Die identische Antriebsart im Fiat 500 und Fiat Panda besteht aus einem Dreizylinder-Saugbenziner, aus der Firefly Baureihe, kombiniert mit einem Riemen-Starter-Generator (RSG), der im 12-Volt-Bordnetz arbeitet und einer Lithium-Ionen-Batterie (11Ah). Die MHEV-Technologie (Mild Hybrid Electric Vehicle) reduziert die CO2-Emissionen, sorgt aber zugleich für ein flotteres Ansprechverhalten des drehfreudigen Aggregats.

Als Hauptakteur hat man einen Saugbenziner mit einem Liter Hubraum unter die Haube gepflanzt. Dieser leistet 70 PS (51,5 kW) und verfügt über ein maximales Drehmoment von 92 Nm bei 3.500 U/min. Das Eigengewicht des Motors beträgt lediglich 77 Kilogramm, da dieser hauptsächlich aus Aluminium gefertigt ist. Der Riemen-Starter-Generator (RSG) rekuperiert beim Bremsen sowie im Schubantrieb und speichert die gewonnene elektrische Energie in der Lithium-Ionen-Batterie. Im Gegenzug unterstützt der RSG den Motor beispielsweise beim Anfahren mit einer Leistung von bis zu 3,6 kW.

Im Vergleich zu konventionellen Startermotoren ermöglicht das RSG-System eine deutlich komfortablere und vibrationsfreie Funktionsweise der Start-Stopp-Automatik. Somit sinkt auch der Verbrauch und reduziert ca. 20-30 Prozent der Treibstoffkosten. Auch das Sechsgang-Handschaltgetriebe mit besonders lang übersetztem sechsten Gang hilft beim Spirtsparen.

Das sogenannte „Segeln“ wird ebenfalls durch den RSG ermöglicht und setzt schon bei Geschwindigkeiten unter 30 km/h ein. Auf der Instrumententafel wird der Fahrer aufgefordert den Leerlauf einzulegen. In dieser Phase übernimmt die Lithium-Ionen-Batterie die Energie-Versorgung.

Nachhaltigkeit als Ziel

Fiat hat nicht nur bei den Emissionen auf die Umwelt geachtet, sondern auch im Interieur. Mit der SEAQUAL Initiative unterstützt FCA die Säuberung der Ozeane vom Abfall. Die Produkte sind zertifiziert und rückverfolgbar. So wird Fiat ein Teil der internationalen Gemeinschaft, die sich der Reinigung der Ozeane und Unterstützung der lokalen Gemeinden widmet.

New Look

Die Sitzbezüge in der „Launch Edition“ sind aus SEAQUAL Garn und bestehen zu zehn Prozent aus Recycling-Kunststoff aus dem Meer und neunzig Prozent aus Recycling-Material aus Quellen an Land.

Der Innovationsgeist ist auch am Äußeren zu erkennen.
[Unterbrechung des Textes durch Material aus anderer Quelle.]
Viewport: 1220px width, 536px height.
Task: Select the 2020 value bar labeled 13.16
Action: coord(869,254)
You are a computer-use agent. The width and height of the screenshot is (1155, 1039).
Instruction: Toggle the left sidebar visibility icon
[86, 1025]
Die neuen Modelle haben am Heck den Schriftzug „Hybrid“ platziert und bei der „Launch Edition“ befindet sich ein spezielles Logo auf der B-Säule, wie zum Beispiel der Buchstabe H, bestehend aus zwei Tautropfen. Die neue Karosseriefarbe „Rugiada (Tau) Grün“ ist exklusiv bei den Sondermodellen der „Launch Edition“ erhältlich.

Die Preisübersicht

Der Fiat Panda Hybrid startet bei € 15.390 (inkl. USt.).
Der Fiat 500 Hybrid als Hatchback ist ab € 15.390 (inkl. USt.) erhältlich und für die Cabrio-Version löhnt man mindestens € 18.290 (inkl. USt.).
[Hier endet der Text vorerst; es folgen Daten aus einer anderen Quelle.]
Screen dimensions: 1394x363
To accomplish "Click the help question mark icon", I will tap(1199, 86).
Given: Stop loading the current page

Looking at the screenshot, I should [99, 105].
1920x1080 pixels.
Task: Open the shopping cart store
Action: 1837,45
Der Fiat 500 mit dieser innovativen Technologie ist ab sofort bei den österreichischen Händlern verfügbar und der Fiat Panda mit Mild-Hybrid-Technik rollt ab März in die Schauräume. Der nächste Schritt in Richtung Elektrifizierung erfolgt mit dem vollelektrischen Fiat 500, der in Turin vom Band laufen wird.